Rule Name: Any descriptive name

Expression:

(ip.geoip.country in {"CN" "TW" "RU" "FL" "DE" "US" "GB" "SG" "CA"}) or cf.threat_score > 0

Action: Block

This rule will block the requests based-on country codes or having the IP reputation greater than 0.  If you don’t want to mention the country codes, you can just use the cf.threat_score > 0 in expression alone.

Explicitly Allow Known Good Bots

If you are using the IP reputation-based blocking as discussed above, there is a pretty good chance that it will block all the requests from most of bots including the good bots such as Google-bot, Bing-bot etc. Not all the bots are bad you know. If the good bots are blocked, they will not be able to crawl your website and it will impact website’s search engine ranking.
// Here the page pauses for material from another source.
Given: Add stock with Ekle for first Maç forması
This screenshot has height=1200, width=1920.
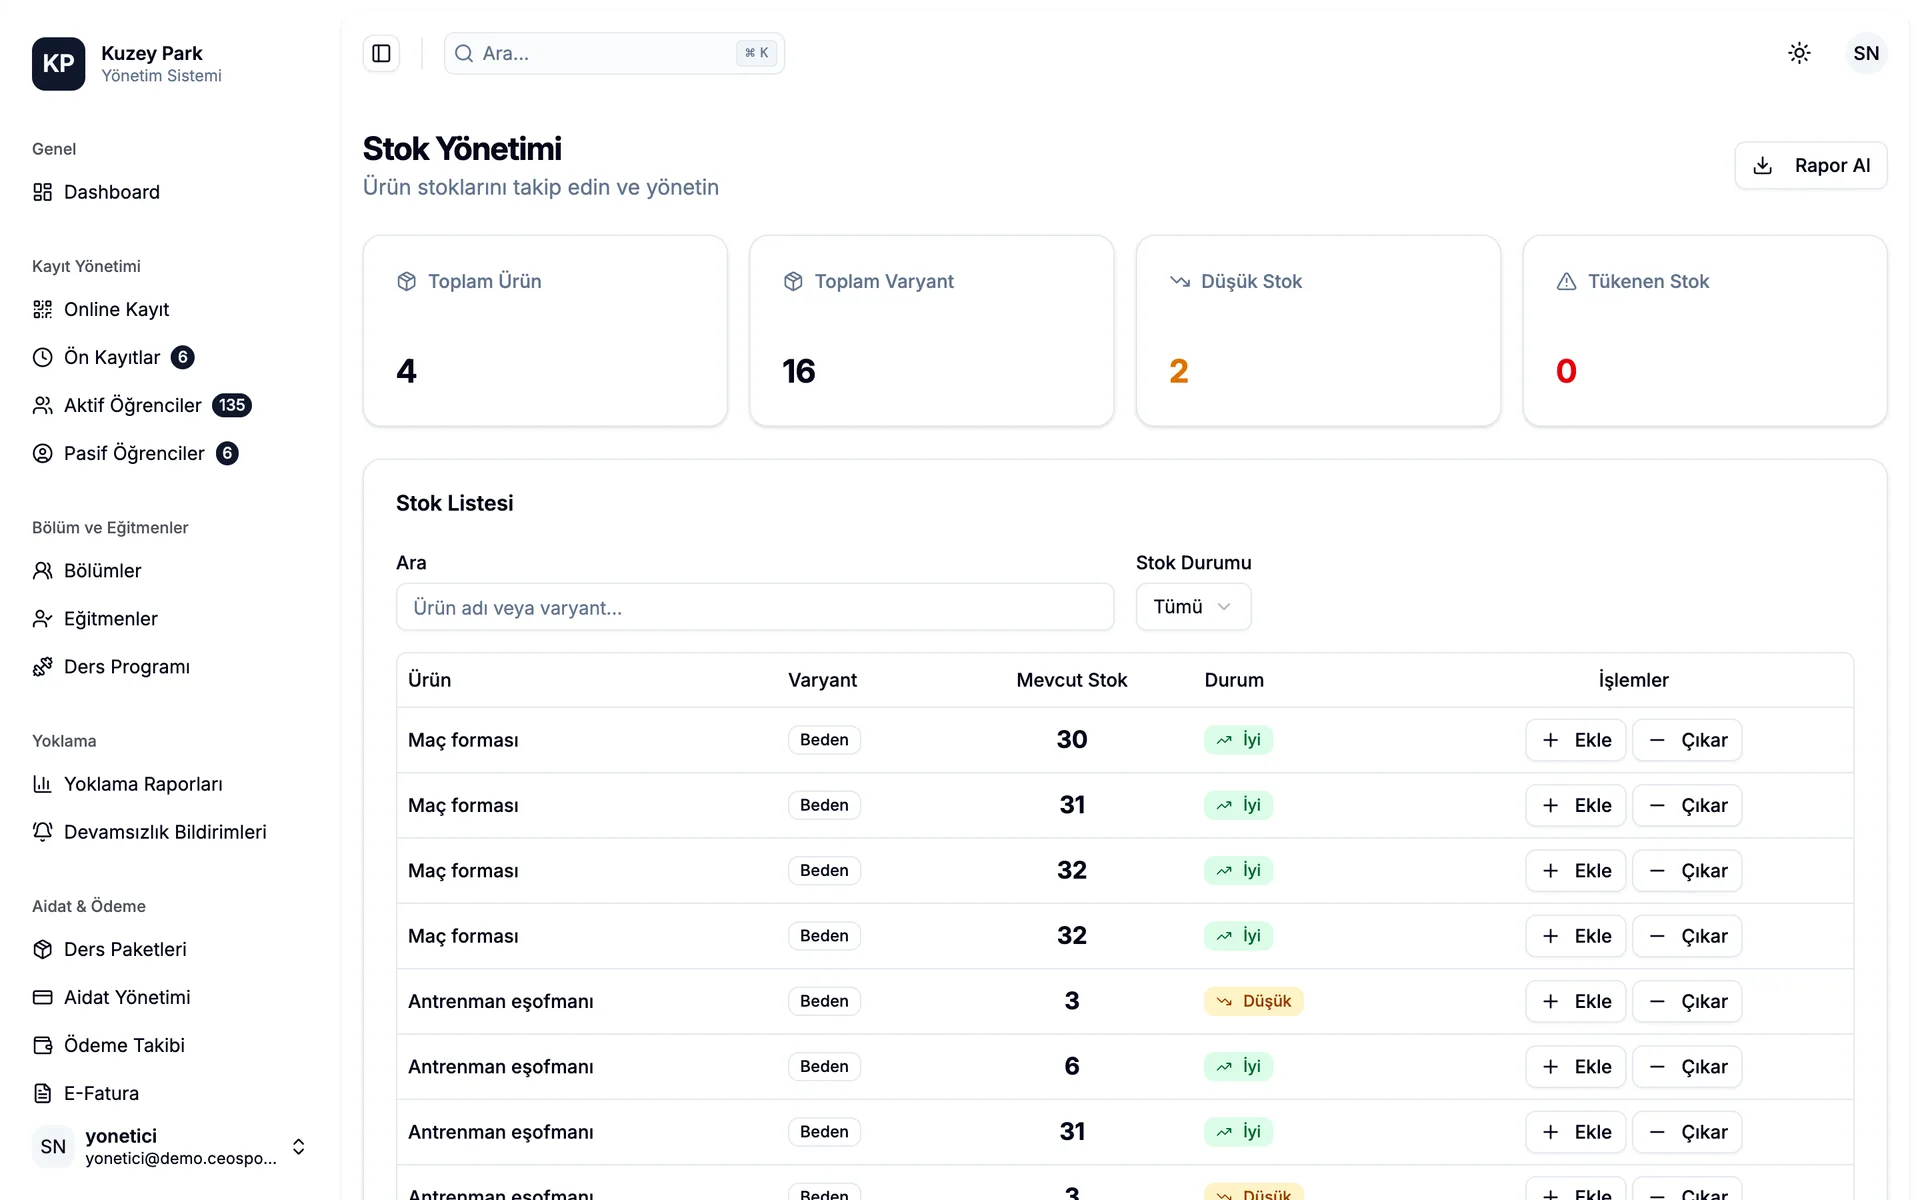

The good news is that CloudFlare keeps a record of Known Good Bots. While creating a firewall rule, you could target such bots using cf.client.bot expression to explicitly allow these known good bots. See the following screenshot to create a rule to allow known good bots in WAF:

Explicitly allow the known good bots in CloudFlare WAF
Explicitly allow the known good bots in CloudFlare WAF

Allow Wordfence to Connect Back

If your site is a WordPress website and you’re using a security plugin like Wordfence, you also need to whitelist your web server’s IP address in CloudFlare WAF to allow Wordfence servers to connect back to your website and to be able to run the scheduled scans. To do that, create a firewall rule in CloudFlare like this:

Allow wordfence to connect back to your website
Allow wordfence to connect back to your website

These are just a few examples but there is a lot more stuff that you can do with free plan of CloudFlare. You can go ahead and explore various fields and options provided by WAF.

I was able to mitigate a lot of bot-generated traffic on my VPS by using the above mentioned rules only. Prior to these rules, the CPU usage in my VPS used to remain consistently high which affected the overall performance of website but ever since I configured these rules, the CPU usage is back to normal.